Nel testo sull'energia, in quale anno si sarebbe probabilmente già determinato il picco del nucleare?

- Testo:
__________

Insieme ai minerali, la storia dei combustibili fossili, del petrolio, scoperto appena un secolo e mezzo fa, snobbato e quasi ignorato all’inizio, poi diventato il minerale che ha cambiato la vita di miliardi di persone e la storia del pianeta. Nessun altro minerale ha condizionato così profondamente a livello planetario la storia della civiltà umana come il petrolio.

Il re carbone anima e strumento della grande rivoluzione industriale surclassato dal nuovo oro nero, in nome del quale, e per il controllo del quale, si sono combattute e purtroppo si combatteranno ancora guerre.

Ce la faremo a creare un nuovo sistema energetico che sostituisca l’energia fossile con energia rinnovabile? Soprattutto, ce la faremo prima che i fossili si esauriscano e che il cambiamento climatico ci distrugga?  A questa risposta e a questa sfida è legato il destino e il futuro dell’umanità.

Oggi siamo di fronte ad una profonda crisi di sistema, insieme alla grave crisi economica finanziaria, su cui si concentra tutta l’attenzione, c’è anche l’ inesorabile declino della produzione dei combustibili fossili, diventati troppo cari per essere estratti ai ritmi attuali.

Non e’ possibile dire la data precisa, e non importa se sarà un anno o dieci anni, sarà comunque una questione di un attimo in confronto allo svolgersi della storia umana e ancora meno in confronto alla maestosa lentezza delle ere geologiche.
Ugo ci ricorda la lettera di Seneca a Lucilio che dice: ” sarebbe già un conforto per la nostra debolezza  se tutto perisse con la stessa  lentezza con cui si e’ formato” ma non è così: la crescita è lenta la rovina è rapida.

Il libro ricostruisce anche il percorso del sogno nucleare degli anni ’60 e della fusione, l’illusione dell’ energia così a basso costo da poterla avere addirittura gratis. Ma dopo la forte espansione degli anni settanta la corsa al nucleare si e’ fermata per la sua difficile gestione da allora siamo fermi ad una produzione annua di energia elettrica del 15% e di un 6% di energia primaria. Ma la maggior parte delle centrali si stanno avviando al fine ciclo di vita operativa. Il picco e’ probabile che si sia già determinato nel 2006.



Ovviamente il libro si sofferma molto sull’alternativa possibile, quella delle rinnovabili, in particolare l’ eolico e il fotovoltaico.

Il fotovoltaico per molti anni e’ stata una tecnologia utilizzata solo a livello aerospaziale che ha reso possibile la rivoluzione dei nuovi satelliti per le telecomunicazioni iniziata negli anni settanta.

Una tecnologia molto costosa e soprattutto poco efficiente. L’efficienza delle celle al silicio era inferiore al 10% e l’elettronica di supporto ancora primitiva.

__________

- Dati forniti:

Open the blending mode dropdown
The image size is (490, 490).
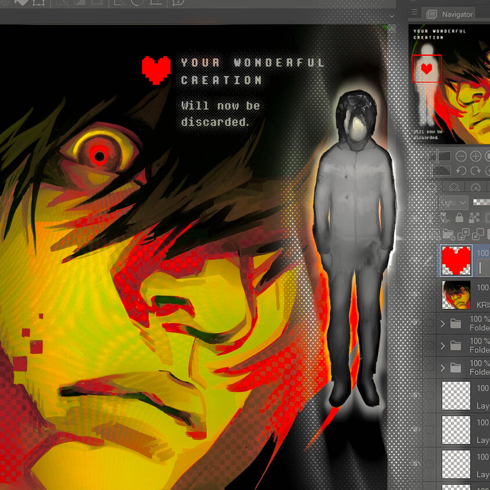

__________

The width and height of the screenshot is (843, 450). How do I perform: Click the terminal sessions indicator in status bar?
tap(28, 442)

__________

- Soluzione:
Nel 2006.